I take my eye off the clear sky for a moment and suddenly there are clouds—four streaks beside the moon’s thin frown. Cerulean warbler song.
clouds
April 25, 2016
High clouds spread and thicken—slow yeast in a blue bowl. A hornet hovers behind my head, buzzing like an alarm clock I can’t turn off.
April 10, 2016
Quiet Sunday morning. Up on the hill, a turkey gobbles once every 10 minutes. I glance up from my screen and the clear sky has turned white.
March 28, 2016
After hard rain in the early hours, the sky is a patchwork of light and dark. The wail of a freight train is faintly audible above the wind.
March 24, 2016
The sun shines through gauzy clouds, giving the morning a faded-photo effect. A squirrel drinks from the stream. A cowbird’s liquid note.
March 20, 2016
At mid-morning, a low, heavy cloud ceiling that muffles sound. The first snowflakes wander in, accompanied by a song sparrow’s jaunty tune.
November 29, 2015
Blank white sky.

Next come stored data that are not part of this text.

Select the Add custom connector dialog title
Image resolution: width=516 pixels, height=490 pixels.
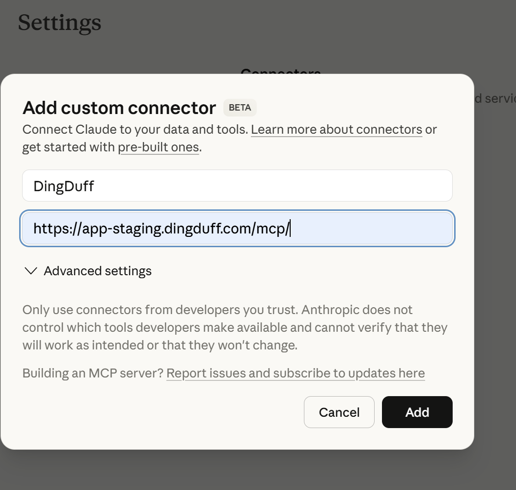[x=119, y=108]
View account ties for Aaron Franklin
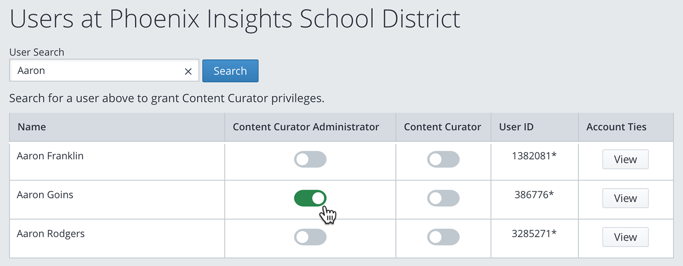The height and width of the screenshot is (266, 683). coord(625,159)
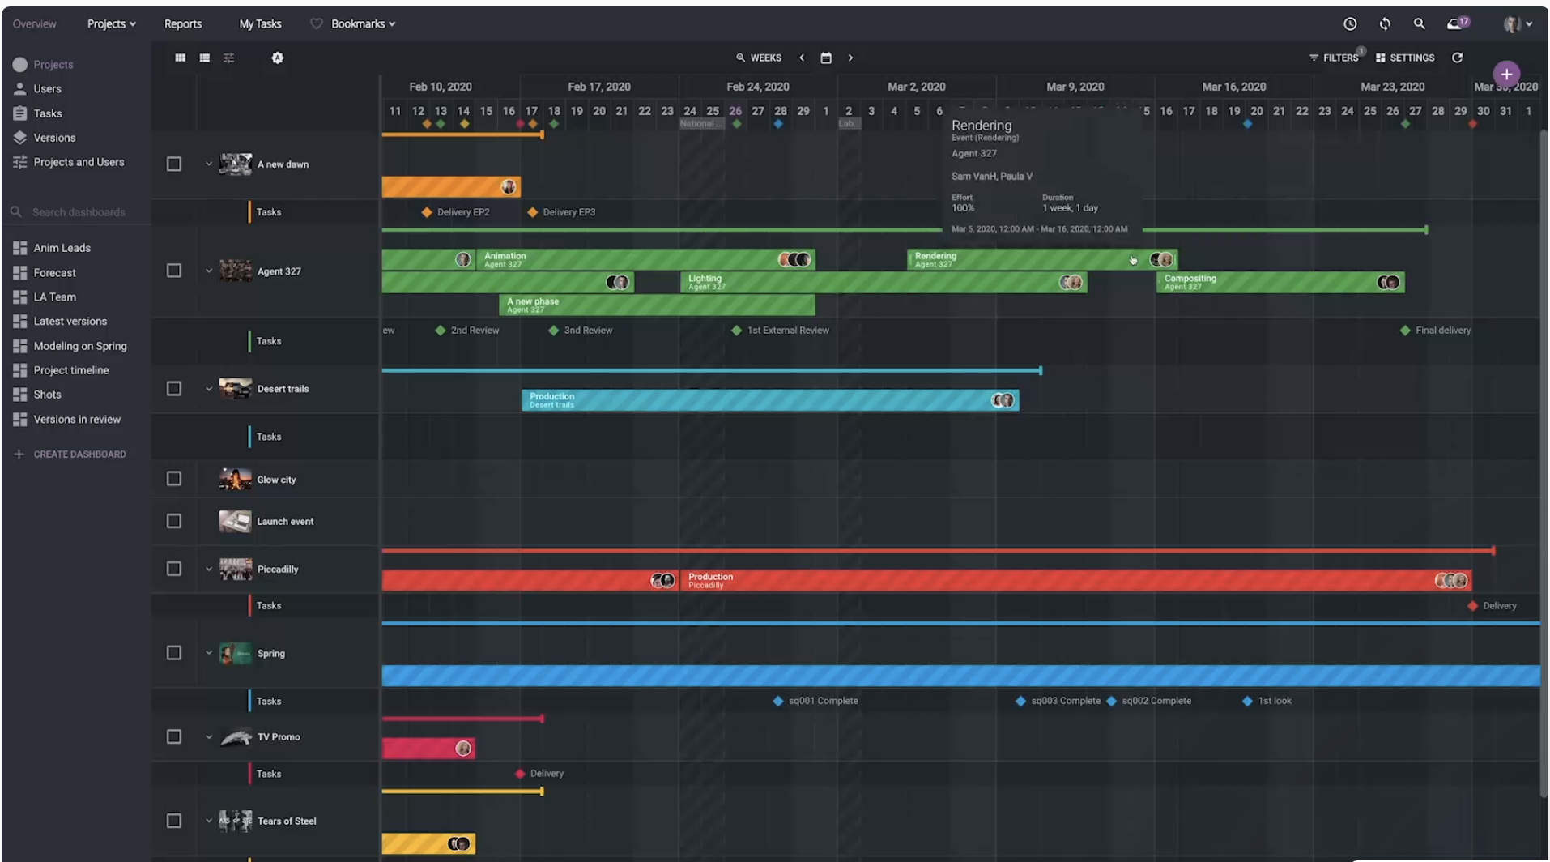Check the Agent 327 project checkbox
Screen dimensions: 1550x862
174,271
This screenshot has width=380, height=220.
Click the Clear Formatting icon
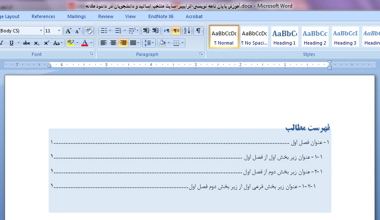tap(88, 31)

The woods are quiet except for an occasional chickadee. From over at the neighbors’, the labored putting of an old engine.
November 26, 2015
Cloud cover thin as muslin sheet; the woods are anything but gloomy. A small brown moth flutters purposefully past. The neighbor’s chainsaw.
November 24, 2015
A thin spot in the clouds passing over the sun gives the tulip tree at the woods’ edge an aureole for its suddenly dramatic, upraised limbs.
October 6, 2015
A pool of light among the shadows of the yard: morning sun reflected from an upstairs window. Mare’s tails drift overhead. A phoebe calls.
August 21, 2015
Cool and clear, the grass bent low by dew. At 10:00, the neighbor’s rooster begins to crow, and I look up to see a few unexpected clouds.
June 26, 2015
Gray sky in which the sun slowly surfaces like a carp in a murky pond. Rain-slick leaves glisten. A great spangled fritillary zigzags past.
June 25, 2015
Weak sunlight: a milkiness in the sky like the film that forms over the eyes of the dead. A lone fawn runs bleating through the forest.
June 9, 2015
Despite the constant agitation of the tulip tree’s thin-stemmed leaves, its eponymous sex organs barely move—golden cups open to the clouds.